POLICE believe a new strawberry contamination incident uncovered this morning could be the work of a copycat.
Acting Detective Chief Superintendent Terry Lawrence told reporters this afternoon that a Coles employee in Queensland town of Gattan bought a punnet of strawberries and found a small silver rod inside.
The item was lying on top of the punnet and had not been inserted into the fruit.
Previously four incidents have been reported of sewing needles being found in strawberries bought from Woolworths.
The incident has prompted a new urgent warning for strawberry lovers.
Queensland chief health officer Jeanette Young yesterday advised anyone who bought strawberries in Queensland, New South Wales or Victoria since early last week to get rid of them if they were from the brands Berry Licious and Berry Obsession, or if they were not sure what brand they were.
But she has now updated her warning in light of the copycat incident, saying anyone who had strawberries should cut them up before they eat them.
“We want everybody to check their strawberries before consuming them … just cut them up, have a look,” Supt Lawrence said.
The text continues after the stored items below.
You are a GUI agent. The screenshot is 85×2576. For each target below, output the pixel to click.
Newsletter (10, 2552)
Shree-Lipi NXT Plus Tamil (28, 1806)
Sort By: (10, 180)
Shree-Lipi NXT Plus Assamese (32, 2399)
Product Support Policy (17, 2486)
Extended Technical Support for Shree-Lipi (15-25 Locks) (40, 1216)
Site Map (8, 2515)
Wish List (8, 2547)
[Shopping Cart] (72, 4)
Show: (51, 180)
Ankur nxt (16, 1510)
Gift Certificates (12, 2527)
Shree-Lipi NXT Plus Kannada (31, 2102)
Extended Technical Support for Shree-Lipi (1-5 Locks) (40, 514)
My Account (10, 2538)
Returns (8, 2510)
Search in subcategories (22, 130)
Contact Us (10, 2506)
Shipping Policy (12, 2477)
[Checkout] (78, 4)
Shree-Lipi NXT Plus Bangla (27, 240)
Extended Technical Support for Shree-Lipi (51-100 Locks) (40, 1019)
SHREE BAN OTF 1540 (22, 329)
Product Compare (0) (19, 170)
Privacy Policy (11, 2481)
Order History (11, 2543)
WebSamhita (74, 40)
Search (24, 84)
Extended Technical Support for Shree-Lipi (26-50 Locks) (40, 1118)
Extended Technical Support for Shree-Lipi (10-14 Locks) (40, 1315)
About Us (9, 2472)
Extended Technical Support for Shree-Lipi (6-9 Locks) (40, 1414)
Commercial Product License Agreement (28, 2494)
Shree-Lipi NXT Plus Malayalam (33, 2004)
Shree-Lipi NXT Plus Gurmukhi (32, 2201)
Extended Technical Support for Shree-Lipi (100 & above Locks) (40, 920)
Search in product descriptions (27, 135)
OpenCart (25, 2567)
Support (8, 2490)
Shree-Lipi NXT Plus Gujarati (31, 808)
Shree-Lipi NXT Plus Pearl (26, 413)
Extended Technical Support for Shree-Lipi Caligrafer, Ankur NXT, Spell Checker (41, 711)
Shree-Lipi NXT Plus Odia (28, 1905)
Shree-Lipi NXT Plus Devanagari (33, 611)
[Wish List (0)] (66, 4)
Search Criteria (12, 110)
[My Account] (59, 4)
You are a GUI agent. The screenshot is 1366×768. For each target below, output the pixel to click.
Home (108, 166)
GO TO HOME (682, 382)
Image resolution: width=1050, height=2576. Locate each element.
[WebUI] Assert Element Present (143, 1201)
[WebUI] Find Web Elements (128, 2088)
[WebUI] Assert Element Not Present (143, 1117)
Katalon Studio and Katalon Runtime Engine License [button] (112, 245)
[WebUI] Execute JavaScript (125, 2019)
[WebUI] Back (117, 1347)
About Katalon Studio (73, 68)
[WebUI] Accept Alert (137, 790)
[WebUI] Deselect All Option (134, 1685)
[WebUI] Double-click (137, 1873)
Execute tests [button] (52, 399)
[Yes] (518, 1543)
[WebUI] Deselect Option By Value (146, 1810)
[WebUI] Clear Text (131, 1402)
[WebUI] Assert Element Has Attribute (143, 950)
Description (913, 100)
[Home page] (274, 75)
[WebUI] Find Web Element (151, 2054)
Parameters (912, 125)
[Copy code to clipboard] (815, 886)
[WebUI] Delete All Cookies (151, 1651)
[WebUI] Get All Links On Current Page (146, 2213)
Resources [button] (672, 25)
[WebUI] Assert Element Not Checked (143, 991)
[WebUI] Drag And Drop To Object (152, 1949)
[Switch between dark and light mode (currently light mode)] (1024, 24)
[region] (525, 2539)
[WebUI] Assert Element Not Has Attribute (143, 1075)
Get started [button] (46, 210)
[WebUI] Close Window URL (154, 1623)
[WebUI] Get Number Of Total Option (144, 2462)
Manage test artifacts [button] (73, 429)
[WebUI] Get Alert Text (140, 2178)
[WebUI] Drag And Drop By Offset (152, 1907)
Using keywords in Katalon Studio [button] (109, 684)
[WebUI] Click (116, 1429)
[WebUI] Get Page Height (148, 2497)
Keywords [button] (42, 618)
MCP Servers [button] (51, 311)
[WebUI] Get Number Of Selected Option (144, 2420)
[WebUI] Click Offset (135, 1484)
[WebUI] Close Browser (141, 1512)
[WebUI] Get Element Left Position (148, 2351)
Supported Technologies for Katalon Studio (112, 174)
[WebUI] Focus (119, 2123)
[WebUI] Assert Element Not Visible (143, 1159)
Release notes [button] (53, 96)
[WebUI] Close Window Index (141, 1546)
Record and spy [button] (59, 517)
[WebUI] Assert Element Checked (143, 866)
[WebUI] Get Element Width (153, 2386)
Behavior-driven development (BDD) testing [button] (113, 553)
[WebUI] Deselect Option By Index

As part of the investigation police are interviewing up to 100 employees of the supplier, which gets its fruit from two farms in Queensland, as well as past employees.
Police said it was keeping an open mind about where the needles were coming from and were looking at the entire process, from the growing to the distribution.
This is despite suspicions Queensland Strawberry Growers Association that a disgruntled former employee could be sabotaging strawberries with sewing needles.
Police have also confirmed a fourth strawberry incident in the regional Queensland town of Gladstone.
Supt Lawrence said in the last few days a 10-year-old had begun to consume a strawberry at school when a needle was found. The school spoke to the child’s mother and she found another needle in the punnet.
Gladstone woman Angela Stevenson said she got two needles from one punnet of Berry Obsession strawberries.
“I said I need you to stop him from eating the strawberries. It wasn’t five minutes later they rang back and said it was too late, he’d actually bitten into it,” she told ABC radio.
The Queensland Strawberry Growers Association suspects a former staff member is behind the contamination.
“At this time, (we) have reason to suspect that a disgruntled ex-employee may have orchestrated the occurrence, wherein sewing needles were found in a number of strawberries, in Queensland and Victoria,” a statement from the association said.
A single farm in southeast Queensland supplied the fruit to three Woolworths supermarkets in Queensland and Victoria where consumers found the needles.
It also supplies to stores in New South Wales.
Dr Young said the first case emerged on Sunday when a person complained of eating a contaminated strawberry in Queensland. He is the only person believed to have swallowed a needle
Victoria Police said what appeared to be sewing needles were located in two punnets in separate regional Victorian towns. One in Yarram and another in the southern Ballarat suburb of Sebastopol.
Police have advised anyone who finds a needle in their strawberries to ring them on 131 444.
Strawberries from the two brands have been removed from sale in Queensland, Victoria, NSW or ACT.